Most incoming or returning supervisors have made their picks for one of the county’s most influential bodies: the Planning Commission.

Some familiar faces will return. Kathy Blackburn (Algonkian), Robert Klancher (Ashburn), Eugene Scheel (Catoctin) and this year’s chairman, Jeff Salmon (Dulles), all will be nominated for reappointment by reelected supervisors, and Charlie Douglas (Blue Ridge) will be reappointed by newly-elected Blue Ridge District Supervisor Tony Buffington, Jr. (R).

Like the board of supervisors, there will be some new faces on the Planning Commission, although none are strangers to public service. Incoming County Chairman Phyllis Randall (D-At Large) will appoint Jim Sisley, who is currently chairman of Leesburg’s Economic Development Commission. Supervisor-elect Ron Meyer (R-Broad Run) will appoint Cliff Keirce, who served on the Planning Commission from 2009 to 2010. And Supervisor-elect Kristen Umstattd (D-Leesburg) will nominate Ad Barnes, who served as the long-time mayor’s appointment on the Leesburg Planning Commission.

Supervisor-elect Koran Saines (D-Sterling) said this week he had narrowed the field to a handful of candidates, but has not yet selected a planning commissioner for the district.

The incoming Planning Commission will probably be a busy one—supervisors are expected to ask for a complete review of the county’s comprehensive plan. Some commissioners already have ideas for that.

Salmon said his biggest issue relates to Loudoun having three sets of ordinances: the 1972, the 1993, and the Revised 1993 County Zoning Ordinance. With three ordinances in force, he said, simple questions and applications to the planning commission had become long and expensive processes. Applications to the planning commission, he said, take a year to resolve.
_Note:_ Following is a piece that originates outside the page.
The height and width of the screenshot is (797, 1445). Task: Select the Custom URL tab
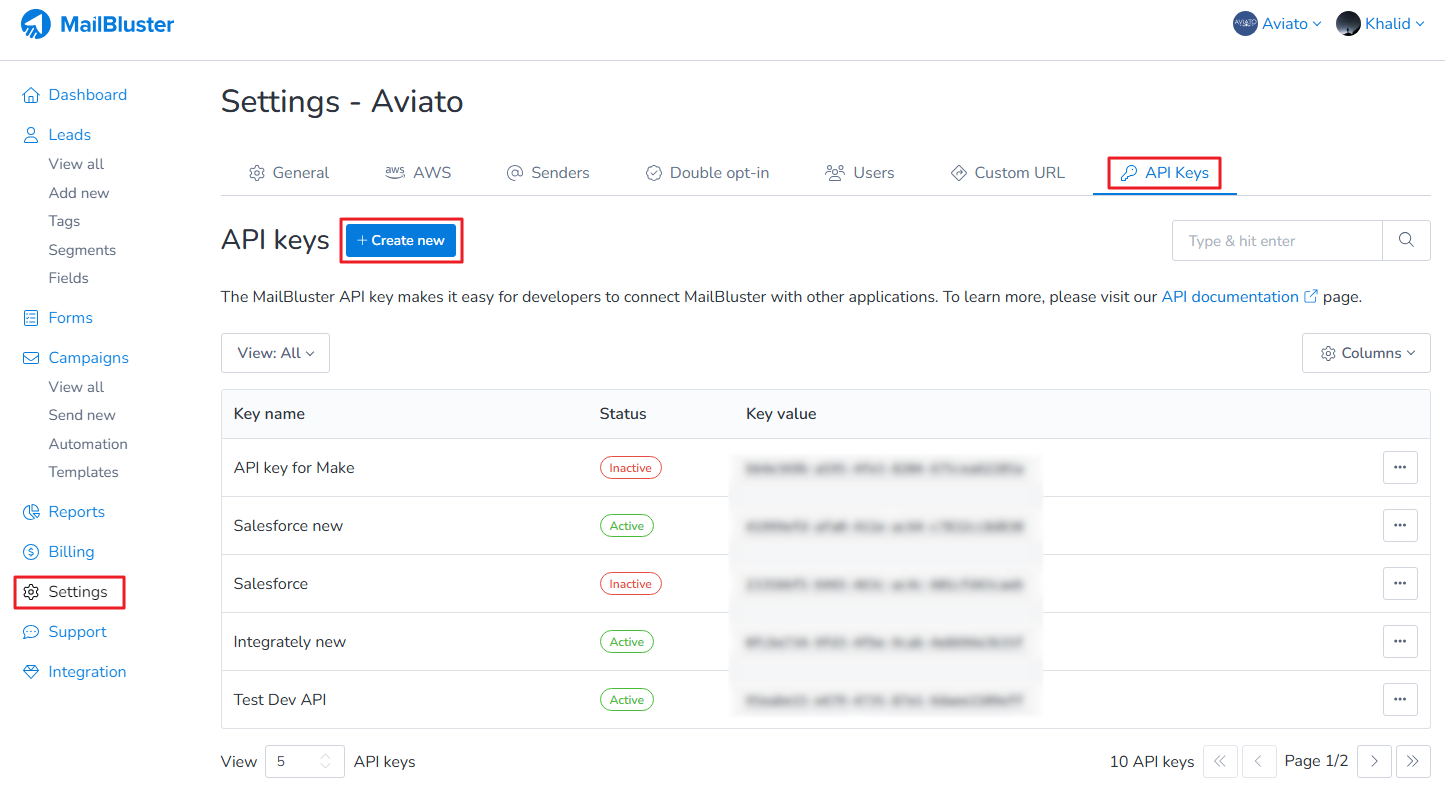tap(1007, 173)
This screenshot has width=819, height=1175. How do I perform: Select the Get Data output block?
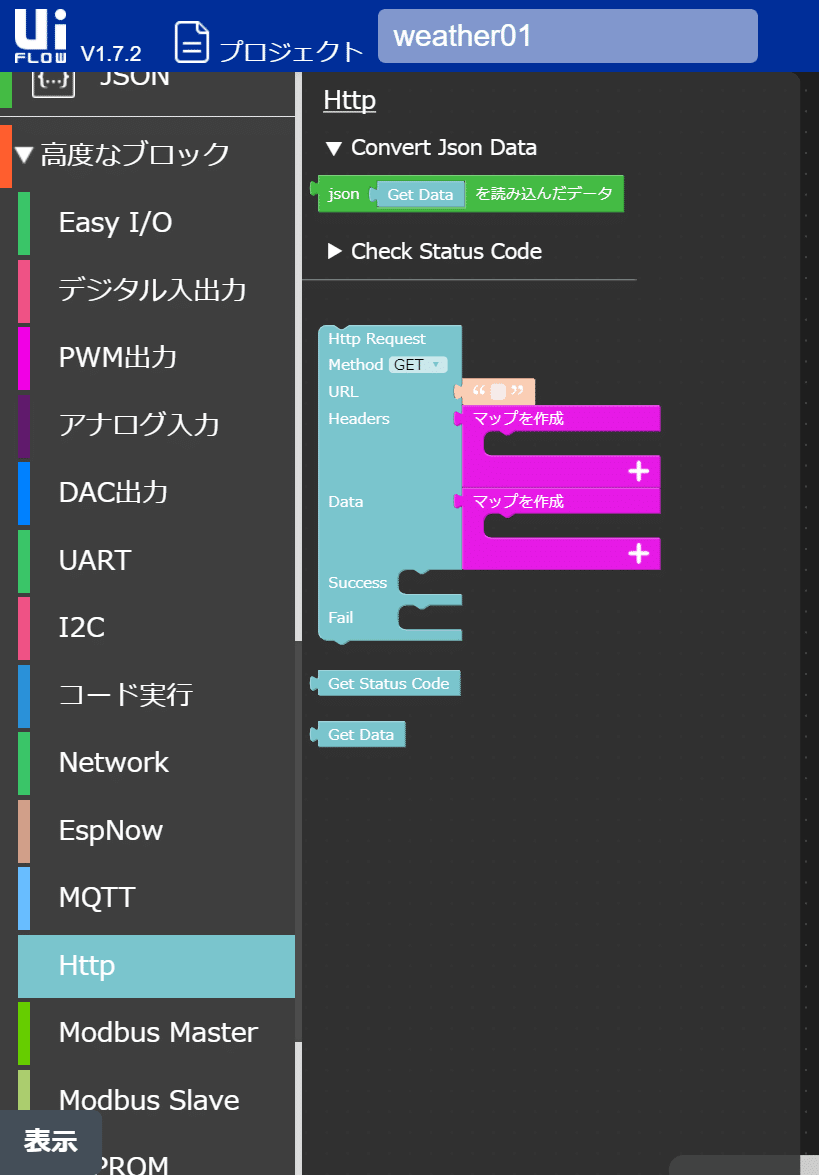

“Right now, when you talk to someone and they say they have x-y-z-zoned property, can I do this with this, the answer is, well, we’re not sure,” Salmon said, adding “simplification is key.”

Scheel said the county needs to rethink how it approaches development in the Transition Policy Area and standalone historic sites, such as Davis Church in Sterling. Scheel said changes in zoning should not bring increases in density in the transition zone or rural areas of the county, and that standalone historic sites should be protected.

“Currently, a standalone historic site that is not in a historic district is not eligible to be on the National Register and is considered vulnerable,” Scheel said. “In other words, you can do away with it, it doesn’t seem to have any importance, and I think that is a poor rule.”

In the case of Davis Church, which is being eyed as a location for a self-storage warehouse, staff reports from the Virginia Department of Historic Resources indicate that consultants believe the building is too far separated from the Guilford area to contribute to the historic district.

Keirce agreed that the Transition Policy Area needs work, but disagreed on which direction to take.

“None of these areas look like what the comprehensive plan envisioned,” Keirce said. “In Dulles South, you drive through these communities, it’s every bit as dense and urban as it is up here in Ashburn, but without the amenities.”

Keirce said more infrastructure, shopping, and amenities are needed in the transition zone and Sycolin Road corridor between Ashburn and Leesburg.

“Maybe the intent might have looked good on paper, but I think the way it’s developed has created more problems than it’s solved,” Keirce said. He was also concerned that the county gets very little from by-right development in those areas. Without undergoing the rezoning process, the developments do not contribute proffers the county has used to keep up with needs like school and road construction.

Klancher agreed the comprehensive plan is due for a review. He said major initiatives would include planning for development along the Silver Line, encouraging a commercial tax base, and looking at transportation needs created by growth. The commission, he said, would have to study the impacts and results of that growth.

“At this point, we don’t really know, because we don’t know what our future’s going to be,” Klancher said, adding it would likely require a mix of public transit and road building.

Commissioners will be appointed after the new board takes office.